WORK TO BE COMPLETED:
Go through the lines below and retype each one exactly.

Stored data entries:
● ● ●

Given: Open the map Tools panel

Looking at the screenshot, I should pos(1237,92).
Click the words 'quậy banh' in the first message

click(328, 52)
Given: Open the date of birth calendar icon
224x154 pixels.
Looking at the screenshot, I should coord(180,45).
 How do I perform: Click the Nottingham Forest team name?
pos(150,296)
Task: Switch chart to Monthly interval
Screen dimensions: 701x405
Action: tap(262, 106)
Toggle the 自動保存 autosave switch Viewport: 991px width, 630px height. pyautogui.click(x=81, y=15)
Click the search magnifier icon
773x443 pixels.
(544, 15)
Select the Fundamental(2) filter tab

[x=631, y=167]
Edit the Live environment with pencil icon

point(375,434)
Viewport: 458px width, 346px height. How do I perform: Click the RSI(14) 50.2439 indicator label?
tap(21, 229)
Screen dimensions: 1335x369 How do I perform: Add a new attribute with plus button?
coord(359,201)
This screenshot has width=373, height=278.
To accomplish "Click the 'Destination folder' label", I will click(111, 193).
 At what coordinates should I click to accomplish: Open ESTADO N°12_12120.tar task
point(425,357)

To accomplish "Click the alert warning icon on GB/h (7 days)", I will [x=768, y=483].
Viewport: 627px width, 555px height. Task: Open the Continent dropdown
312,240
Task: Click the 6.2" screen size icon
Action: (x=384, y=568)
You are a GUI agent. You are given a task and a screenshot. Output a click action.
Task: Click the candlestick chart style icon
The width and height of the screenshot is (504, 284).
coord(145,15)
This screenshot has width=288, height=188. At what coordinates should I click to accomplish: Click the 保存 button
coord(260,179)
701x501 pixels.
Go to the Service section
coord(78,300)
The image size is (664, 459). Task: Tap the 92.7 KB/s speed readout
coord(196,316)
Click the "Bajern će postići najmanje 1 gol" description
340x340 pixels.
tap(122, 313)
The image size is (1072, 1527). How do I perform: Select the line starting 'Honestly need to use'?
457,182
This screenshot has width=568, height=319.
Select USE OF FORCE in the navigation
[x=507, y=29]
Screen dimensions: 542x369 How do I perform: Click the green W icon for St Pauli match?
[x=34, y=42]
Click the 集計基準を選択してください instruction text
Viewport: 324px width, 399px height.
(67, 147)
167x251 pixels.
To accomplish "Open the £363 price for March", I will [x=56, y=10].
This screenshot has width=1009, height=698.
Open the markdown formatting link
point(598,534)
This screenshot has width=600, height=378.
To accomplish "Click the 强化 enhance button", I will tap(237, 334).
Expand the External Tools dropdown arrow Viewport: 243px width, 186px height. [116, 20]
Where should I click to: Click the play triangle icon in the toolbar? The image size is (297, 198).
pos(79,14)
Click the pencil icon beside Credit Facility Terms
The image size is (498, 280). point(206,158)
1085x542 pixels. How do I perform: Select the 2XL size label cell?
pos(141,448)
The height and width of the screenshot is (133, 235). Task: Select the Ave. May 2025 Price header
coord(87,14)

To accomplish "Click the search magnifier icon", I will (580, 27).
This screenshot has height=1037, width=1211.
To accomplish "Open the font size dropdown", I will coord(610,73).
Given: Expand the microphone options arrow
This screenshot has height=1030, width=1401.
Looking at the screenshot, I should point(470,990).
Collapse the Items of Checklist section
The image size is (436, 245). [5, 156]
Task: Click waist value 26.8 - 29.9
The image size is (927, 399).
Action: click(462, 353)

● ● ●

EXPECTED ANSWER:
Given: Open the map Tools panel

Looking at the screenshot, I should pos(1237,92).
Click the words 'quậy banh' in the first message

click(328, 52)
Given: Open the date of birth calendar icon
224x154 pixels.
Looking at the screenshot, I should coord(180,45).
 How do I perform: Click the Nottingham Forest team name?
pos(150,296)
Task: Switch chart to Monthly interval
Screen dimensions: 701x405
Action: tap(262, 106)
Toggle the 自動保存 autosave switch Viewport: 991px width, 630px height. pyautogui.click(x=81, y=15)
Click the search magnifier icon
773x443 pixels.
(544, 15)
Select the Fundamental(2) filter tab

[x=631, y=167]
Edit the Live environment with pencil icon

point(375,434)
Viewport: 458px width, 346px height. How do I perform: Click the RSI(14) 50.2439 indicator label?
tap(21, 229)
Screen dimensions: 1335x369 How do I perform: Add a new attribute with plus button?
coord(359,201)
This screenshot has width=373, height=278.
To accomplish "Click the 'Destination folder' label", I will click(111, 193).
 At what coordinates should I click to accomplish: Open ESTADO N°12_12120.tar task
point(425,357)

To accomplish "Click the alert warning icon on GB/h (7 days)", I will [x=768, y=483].
Viewport: 627px width, 555px height. Task: Open the Continent dropdown
312,240
Task: Click the 6.2" screen size icon
Action: (x=384, y=568)
You are a GUI agent. You are given a task and a screenshot. Output a click action.
Task: Click the candlestick chart style icon
The width and height of the screenshot is (504, 284).
coord(145,15)
This screenshot has width=288, height=188. At what coordinates should I click to accomplish: Click the 保存 button
coord(260,179)
701x501 pixels.
Go to the Service section
coord(78,300)
The image size is (664, 459). Task: Tap the 92.7 KB/s speed readout
coord(196,316)
Click the "Bajern će postići najmanje 1 gol" description
340x340 pixels.
tap(122, 313)
The image size is (1072, 1527). How do I perform: Select the line starting 'Honestly need to use'?
457,182
This screenshot has width=568, height=319.
Select USE OF FORCE in the navigation
[x=507, y=29]
Screen dimensions: 542x369 How do I perform: Click the green W icon for St Pauli match?
[x=34, y=42]
Click the 集計基準を選択してください instruction text
Viewport: 324px width, 399px height.
(67, 147)
167x251 pixels.
To accomplish "Open the £363 price for March", I will [x=56, y=10].
This screenshot has width=1009, height=698.
Open the markdown formatting link
point(598,534)
This screenshot has width=600, height=378.
To accomplish "Click the 强化 enhance button", I will tap(237, 334).
Expand the External Tools dropdown arrow Viewport: 243px width, 186px height. [116, 20]
Where should I click to: Click the play triangle icon in the toolbar? The image size is (297, 198).
pos(79,14)
Click the pencil icon beside Credit Facility Terms
The image size is (498, 280). point(206,158)
1085x542 pixels. How do I perform: Select the 2XL size label cell?
pos(141,448)
The height and width of the screenshot is (133, 235). Task: Select the Ave. May 2025 Price header
coord(87,14)

To accomplish "Click the search magnifier icon", I will (580, 27).
This screenshot has height=1037, width=1211.
To accomplish "Open the font size dropdown", I will coord(610,73).
Given: Expand the microphone options arrow
This screenshot has height=1030, width=1401.
Looking at the screenshot, I should point(470,990).
Collapse the Items of Checklist section
The image size is (436, 245). [5, 156]
Task: Click waist value 26.8 - 29.9
The image size is (927, 399).
Action: click(462, 353)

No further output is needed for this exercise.